Work item: Please restate word for word all lines from the one containing "Task: Click princesindhwani62@ybl" to the final line of the entries, and include no pictures.

Extracted data:
+++++
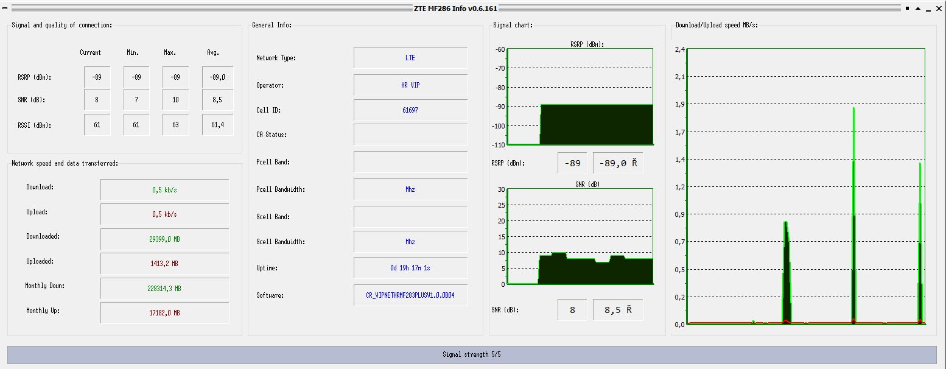The width and height of the screenshot is (946, 369).
Task: Click the current RSRP value box in table
Action: pyautogui.click(x=97, y=77)
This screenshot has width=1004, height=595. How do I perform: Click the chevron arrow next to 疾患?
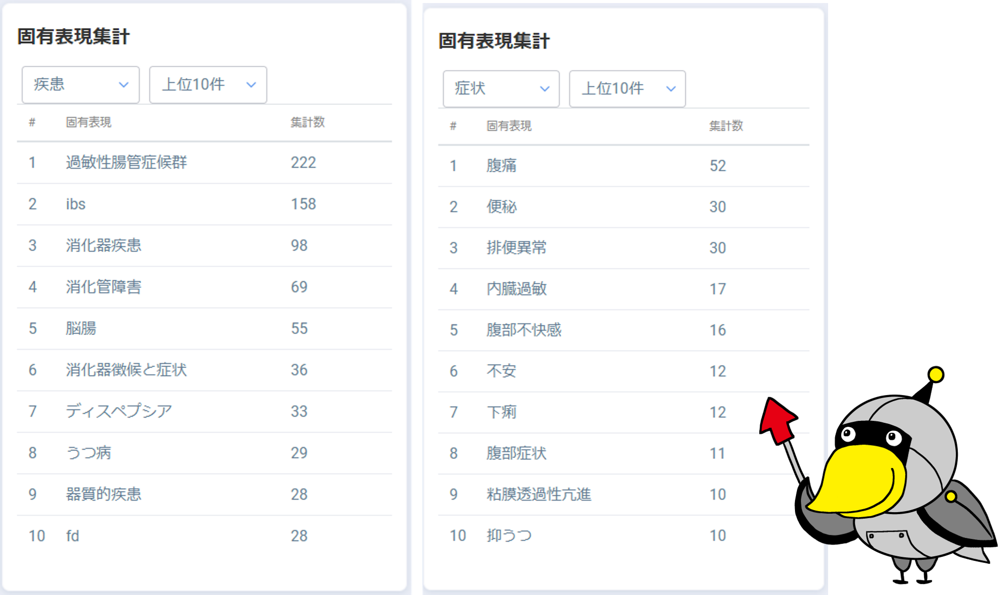(124, 85)
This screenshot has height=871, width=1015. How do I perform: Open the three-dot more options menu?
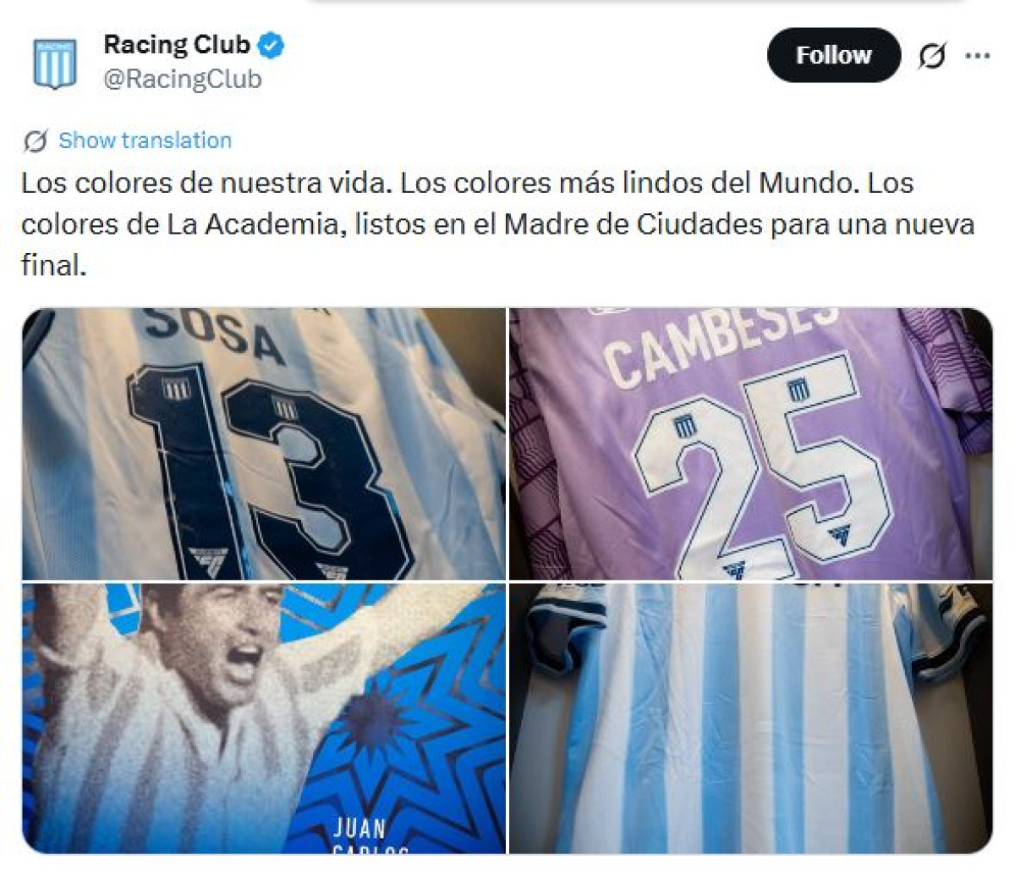[x=977, y=57]
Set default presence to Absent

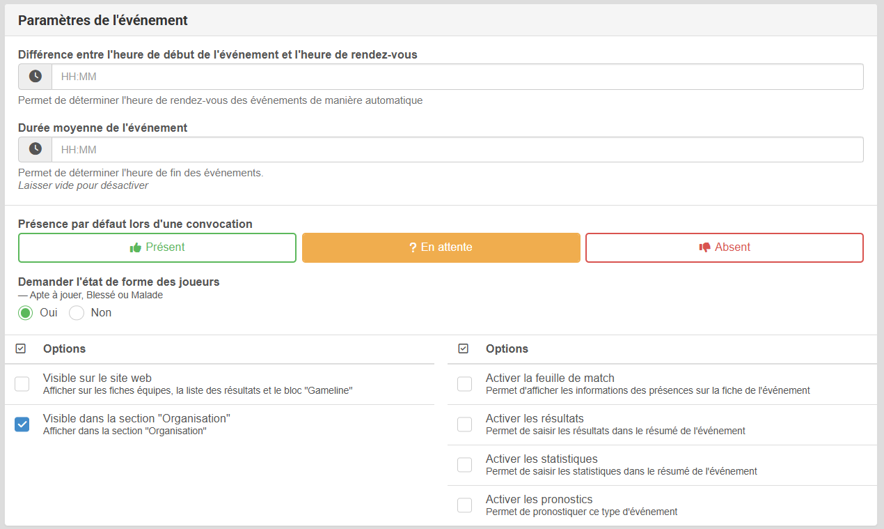click(724, 247)
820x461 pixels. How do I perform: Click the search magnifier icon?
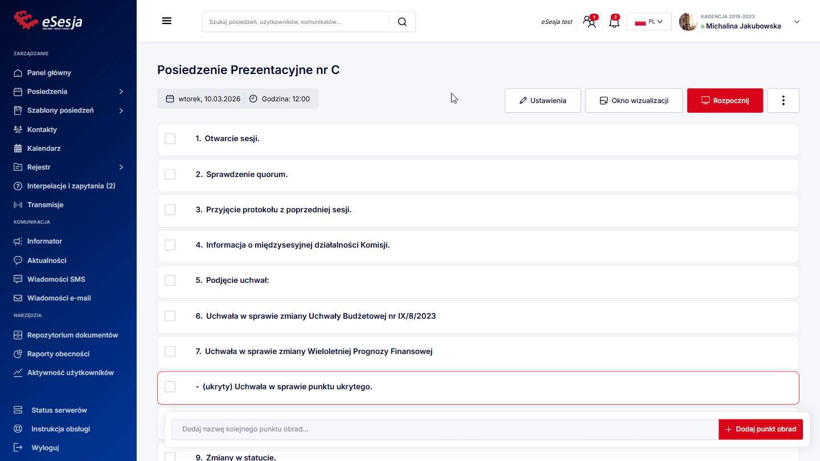[x=402, y=22]
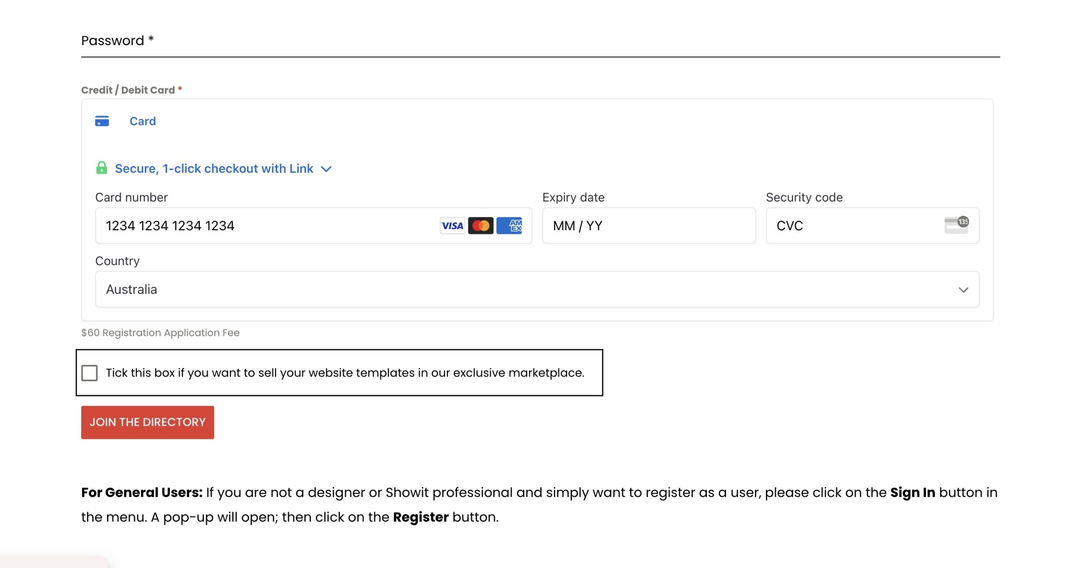The image size is (1079, 568).
Task: Click the CVC card hint icon
Action: (x=956, y=225)
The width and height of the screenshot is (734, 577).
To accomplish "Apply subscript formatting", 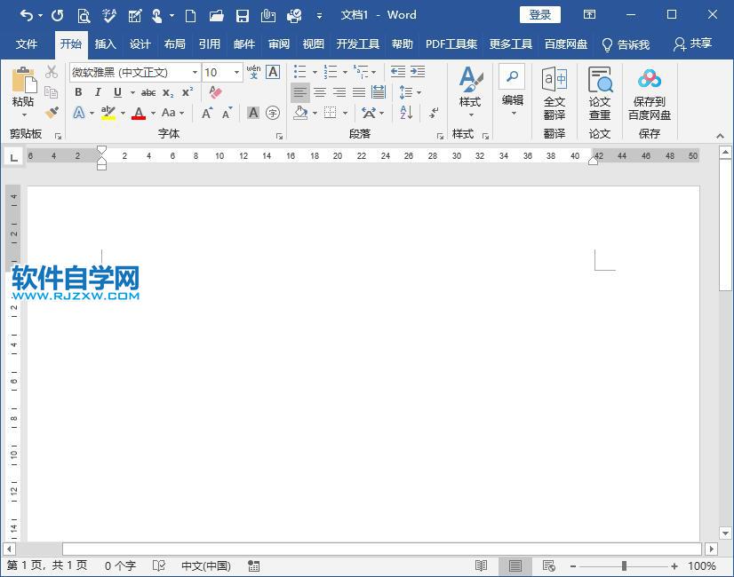I will (x=167, y=92).
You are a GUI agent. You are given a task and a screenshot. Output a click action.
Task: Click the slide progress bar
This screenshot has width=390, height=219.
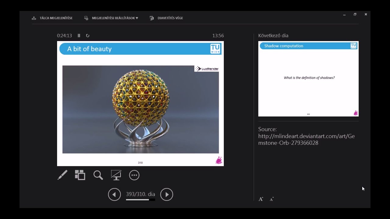point(140,200)
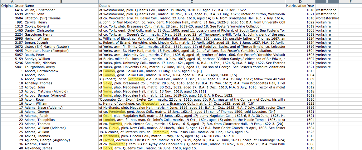Screen dimensions: 362x150
Task: Click the highlighted column E header
Action: pos(327,2)
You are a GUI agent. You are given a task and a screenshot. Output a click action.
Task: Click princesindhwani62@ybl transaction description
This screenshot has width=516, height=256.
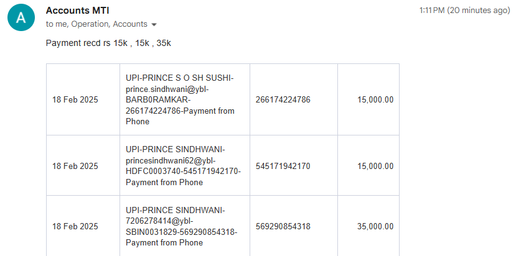coord(185,166)
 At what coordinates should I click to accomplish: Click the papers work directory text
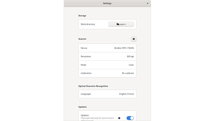tap(123, 24)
+++++
Exercise output:
Task: Click princesindhwani62@ybl transaction description
This screenshot has width=516, height=256.
coord(185,166)
 At what coordinates should I click to accomplish: Click the papers work directory text
tap(123, 24)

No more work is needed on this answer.